Problem:
A 5-node Apache Cassandra 2.2.5 cluster (two data centers) reported severe per-node disk imbalance: each node was configured with five data_file_directories (e.g. /cassandra/data1/data … /cassandra/data5/data) but some mount points on individual nodes were near full (examples showed mounts at 93% and 95% used). On one node a particular keyspace (jessi) had large sstable directories under a single data path: service_monitoring ≈100GB and service_monitoring_payload ≈690GB located under /cassandra/data4/data/
Process:
Step 1: Confirmed reported configuration and on-disk layout
Reviewed the supplied cassandra.yaml snippet showing five entries in data_file_directories and inspected the provided df output showing uneven utilization across /cassandra/data1..data5 on multiple nodes. Noted the exact sstable directory path for the large tables under /cassandra/data4/data/
Step 2: Assessed safety of moving sstables between data_file_directories
Examined how Cassandra references sstable locations and metadata; discovered that arbitrarily changing the on-disk path for an sstable (moving it to a different data directory name) effectively devalidates that sstable for the running node and will require streaming of fresh replicas (repair/bootstrap) to restore consistency. This mattered because a blind file move would not be a safe online operation and would risk inconsistent or missing data until full repair completed.

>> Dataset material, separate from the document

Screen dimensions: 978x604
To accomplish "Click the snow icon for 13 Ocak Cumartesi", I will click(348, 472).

Step 3: Evaluated cluster capacity and risk of node decommissioning
Aggregated the per-node disk usage information the operator supplied and calculated that most nodes already held multiple terabytes (some nodes >3TB), exceeding practical recommendations for the Cassandra 2.x deployment size. Determined that decommissioning a node without adding capacity first would push additional token ranges onto the remaining nodes and could cause other mounts to hit full capacity—so a naïve decommission posed high risk.

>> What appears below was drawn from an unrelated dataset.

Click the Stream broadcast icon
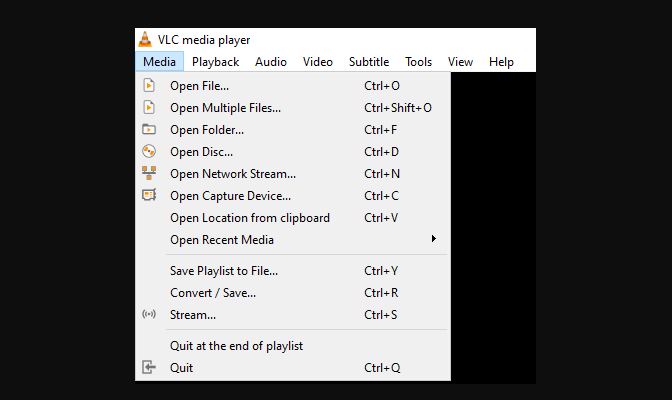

Step 4: Developed two viable remediation approaches and trade-offs
Outlined a preferred long-term fix: add new nodes (or capacity) so per-node data falls below recommended levels, then decommission old nodes one-by-one and reconfigure data_file_directories to a single mount. Also presented an in-place consolidation alternative that the operator could execute immediately: attach a temporary large disk to each node, copy node data to that disk, create a software RAID0 across the original disks, restore the data to a single RAID-backed mount, then start Cassandra and run nodetool repair/cleanup. Each option was evaluated for impact on streaming volume, maintenance windows, and operational complexity.

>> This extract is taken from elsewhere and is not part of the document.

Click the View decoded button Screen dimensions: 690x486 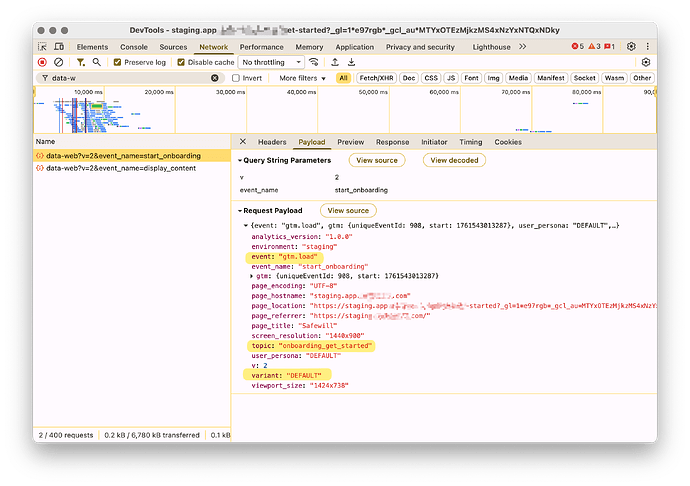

Step 5: Produced a concrete, ordered operational procedure
Provided an explicit sequence the operator could follow (per node, one at a time): attach/format temporary storage and mount it; quiesce the node (run nodetool drain then stop Cassandra) and copy /cassandra to the temporary mount; wipe and create partitions on the original disks, build mdadm RAID0, mkfs (recommended XFS), mount as the canonical /cassandra path; copy data back, restore ownership, start Cassandra, run nodetool repair and then run nodetool cleanup cluster-wide. Emphasized monitoring nodetool status during decommission/bootstrap and running repair after each node rejoin to ensure consistency. This step transitioned into the chosen implemented fix.
Solution:
The implemented change was an in-place consolidation per node: each server received a temporary large disk, data was copied off, the five original disks were re-partitioned and assembled into a single RAID0 array with an XFS filesystem mounted at /cassandra, data was copied back, cassandra.yaml was normalized to a single data_file_directories entry (e.g. /cassandra/data), and nodes were brought back online one at a time. After each node rejoin, nodetool repair and nodetool cleanup were executed across the cluster.
This works for Apache Cassandra because it preserves sstable on-disk paths while changing only the underlying block device topology; RAID0 provides striping that eliminates per-device fill imbalance and yields more even IO distribution, and sequentially rejoining nodes with repair/cleanup ensures token ranges and replica data are consistent without introducing missing data.
Conclusion:
Post-change results: per-node disk utilization became balanced onto a single array, hotspots on individual mounts were eliminated, cluster node rejoin and repair completed without data loss, and subsequent nodetool metrics showed steady I/O behavior. The change reduced operational risk from per-mount saturation and simplified future capacity management.